Ten days later, a fence was established in Soyapango, where 8,500 soldiers and 1,500 police officers participated.. On December 24 of last year, Bukele also surrounded the Tutunichapa community, in San Salvador, with 1,000 soldiers and 130 police officers, while that same day he extended this measure to the La Granjita community, also in the country's capital, with 1,000 soldiers. and 100 agents.

One of the alleged gang members, frisked. Government of El Salvador Government of El Salvador / EFE

Since he began his term in June 2019, the Salvadoran president launched the aforementioned Territorial Control Plan, which resulted in a militarization of the streets, especially from phase four, which consisted of an “incursion into the territories”. Since then, more than 71,000 people have been detained after the constitutional guarantees of freedom of association and assembly, right to defense, term of administrative detention and inviolability of correspondence and telecommunications were suspended..

In this context, Bukele implemented the military sieges by acknowledging that “there are still few gang members in the cities and in the countryside and we have to go and extract them” to prevent criminals from fleeing to the mountains or to other communities or cities.. In this sense, he defends that “practically, they have to stay inside waiting for us to go for them”. The day this measure was implemented, he already warned that “we are not going to give them the chance to escape because the military will have them surrounded and, if someone wants to supply them with weapons, ammunition, food, telephones or everything they use to intimidate the population, there they will intercept both the criminals and those who collaborate with them to put them under the authority's order and be prosecuted”.

SUMMARY TRIALS AND INCREASED PENALTIES

All these repressive measures have been accompanied by judicial reforms in the Legislative Assembly, where Bukele's party, Nuevas Ideas, has had a majority since May 1, 2021.. The last great package of legislative modifications was approved last Wednesday by the Assembly, with the votes of 67 of the 84 parliamentarians, so that summary trials can be held in El Salvador in groups of up to 900 people..

Thus, those who are arrested within the framework of the Exception Regime, may be grouped into one of the gang groups or cells to be subjected to a single criminal process.. With this measure, as defended by the decree sent by the Salvadoran government, “it seeks to make it easier for judges to pass sentence on criminals more quickly and prevent members of these criminal structures from being released.”.

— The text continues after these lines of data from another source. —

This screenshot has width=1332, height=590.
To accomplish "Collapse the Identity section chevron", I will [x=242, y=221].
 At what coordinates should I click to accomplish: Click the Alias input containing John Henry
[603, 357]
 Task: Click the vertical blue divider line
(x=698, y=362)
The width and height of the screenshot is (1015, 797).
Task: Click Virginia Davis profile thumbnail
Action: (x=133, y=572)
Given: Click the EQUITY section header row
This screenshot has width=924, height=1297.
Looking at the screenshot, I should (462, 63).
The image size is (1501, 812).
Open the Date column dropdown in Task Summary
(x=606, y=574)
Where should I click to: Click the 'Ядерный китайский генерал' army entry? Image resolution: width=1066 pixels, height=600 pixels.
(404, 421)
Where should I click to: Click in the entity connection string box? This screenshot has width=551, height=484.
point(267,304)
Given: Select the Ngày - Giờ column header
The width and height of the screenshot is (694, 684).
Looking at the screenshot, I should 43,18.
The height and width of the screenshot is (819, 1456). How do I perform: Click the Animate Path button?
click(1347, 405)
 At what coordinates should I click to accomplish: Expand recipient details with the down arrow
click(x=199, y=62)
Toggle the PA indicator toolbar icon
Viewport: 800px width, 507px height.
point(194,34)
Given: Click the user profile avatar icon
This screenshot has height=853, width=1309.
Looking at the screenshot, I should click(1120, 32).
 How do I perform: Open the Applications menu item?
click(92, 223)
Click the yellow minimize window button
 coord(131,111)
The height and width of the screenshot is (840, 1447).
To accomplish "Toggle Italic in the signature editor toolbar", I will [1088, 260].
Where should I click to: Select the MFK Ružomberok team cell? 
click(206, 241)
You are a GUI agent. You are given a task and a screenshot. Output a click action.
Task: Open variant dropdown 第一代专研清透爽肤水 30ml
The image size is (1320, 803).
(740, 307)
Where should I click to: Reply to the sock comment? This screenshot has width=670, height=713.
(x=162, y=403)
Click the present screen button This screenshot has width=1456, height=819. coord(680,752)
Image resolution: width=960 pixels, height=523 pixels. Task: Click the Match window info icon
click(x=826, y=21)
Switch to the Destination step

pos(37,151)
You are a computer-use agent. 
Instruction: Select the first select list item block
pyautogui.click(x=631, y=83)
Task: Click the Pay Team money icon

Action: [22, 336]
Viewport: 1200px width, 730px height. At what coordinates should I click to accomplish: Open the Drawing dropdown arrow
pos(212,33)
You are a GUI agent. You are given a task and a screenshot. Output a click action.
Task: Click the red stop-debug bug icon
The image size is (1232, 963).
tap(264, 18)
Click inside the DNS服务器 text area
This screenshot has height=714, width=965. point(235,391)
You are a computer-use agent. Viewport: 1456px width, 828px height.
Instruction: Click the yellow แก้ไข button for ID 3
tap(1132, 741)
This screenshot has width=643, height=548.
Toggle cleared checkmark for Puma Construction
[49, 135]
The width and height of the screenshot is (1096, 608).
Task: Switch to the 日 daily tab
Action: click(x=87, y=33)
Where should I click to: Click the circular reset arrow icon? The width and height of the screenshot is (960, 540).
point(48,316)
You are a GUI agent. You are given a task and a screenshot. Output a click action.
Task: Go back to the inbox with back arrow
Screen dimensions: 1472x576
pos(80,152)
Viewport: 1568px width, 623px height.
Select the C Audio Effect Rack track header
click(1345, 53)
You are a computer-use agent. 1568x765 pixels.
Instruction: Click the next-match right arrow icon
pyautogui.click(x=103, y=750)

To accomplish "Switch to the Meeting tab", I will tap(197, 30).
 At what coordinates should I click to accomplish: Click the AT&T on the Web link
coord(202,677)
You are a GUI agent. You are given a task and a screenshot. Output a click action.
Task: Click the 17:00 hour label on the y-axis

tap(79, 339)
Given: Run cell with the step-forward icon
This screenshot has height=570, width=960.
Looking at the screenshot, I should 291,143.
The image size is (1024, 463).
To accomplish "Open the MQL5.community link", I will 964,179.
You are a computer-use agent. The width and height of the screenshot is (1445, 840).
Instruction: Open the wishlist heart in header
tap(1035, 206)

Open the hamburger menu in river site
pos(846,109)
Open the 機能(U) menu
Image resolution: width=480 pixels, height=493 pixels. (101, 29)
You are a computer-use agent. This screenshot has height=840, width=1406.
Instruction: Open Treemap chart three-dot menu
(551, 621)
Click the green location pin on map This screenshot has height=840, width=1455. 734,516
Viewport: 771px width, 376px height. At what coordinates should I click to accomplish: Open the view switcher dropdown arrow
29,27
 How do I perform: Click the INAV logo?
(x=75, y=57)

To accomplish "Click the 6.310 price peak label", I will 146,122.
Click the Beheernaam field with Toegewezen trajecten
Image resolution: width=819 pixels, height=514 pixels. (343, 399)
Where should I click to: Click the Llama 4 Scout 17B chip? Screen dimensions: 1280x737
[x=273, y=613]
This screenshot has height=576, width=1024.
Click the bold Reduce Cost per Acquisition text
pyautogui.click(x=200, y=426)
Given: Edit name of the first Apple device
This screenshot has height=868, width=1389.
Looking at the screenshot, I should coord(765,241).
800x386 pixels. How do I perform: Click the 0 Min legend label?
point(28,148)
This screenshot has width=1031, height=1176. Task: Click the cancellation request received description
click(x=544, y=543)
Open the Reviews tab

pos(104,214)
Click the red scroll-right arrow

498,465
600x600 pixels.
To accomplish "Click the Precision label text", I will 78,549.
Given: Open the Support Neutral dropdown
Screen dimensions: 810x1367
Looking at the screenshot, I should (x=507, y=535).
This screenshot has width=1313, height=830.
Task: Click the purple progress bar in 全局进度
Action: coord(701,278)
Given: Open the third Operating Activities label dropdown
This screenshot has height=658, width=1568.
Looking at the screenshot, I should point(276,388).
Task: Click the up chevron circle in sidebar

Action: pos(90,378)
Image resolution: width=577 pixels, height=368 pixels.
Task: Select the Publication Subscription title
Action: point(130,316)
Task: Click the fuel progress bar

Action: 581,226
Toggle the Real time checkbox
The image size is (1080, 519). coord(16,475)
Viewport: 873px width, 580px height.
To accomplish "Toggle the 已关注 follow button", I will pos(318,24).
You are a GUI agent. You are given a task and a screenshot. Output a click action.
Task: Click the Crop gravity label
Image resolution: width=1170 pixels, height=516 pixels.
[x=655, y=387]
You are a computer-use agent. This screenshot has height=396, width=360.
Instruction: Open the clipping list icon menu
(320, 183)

For their part, human rights organizations have already warned of the risk of not individualizing judicial cases, since innocent people who are not related to gangs could be sentenced.. These entities estimate at least 5,490 “direct victims” of human rights violations under the emergency regime.

Another of the reforms approved in the Assembly establishes that those who are detained during this regime may remain in prison for up to 24 months before the Prosecutor's Office takes them to trial or decides their release, while prison sentences have also been increased to 60 years. for gang leaders or ringleaders, compared to the current 45.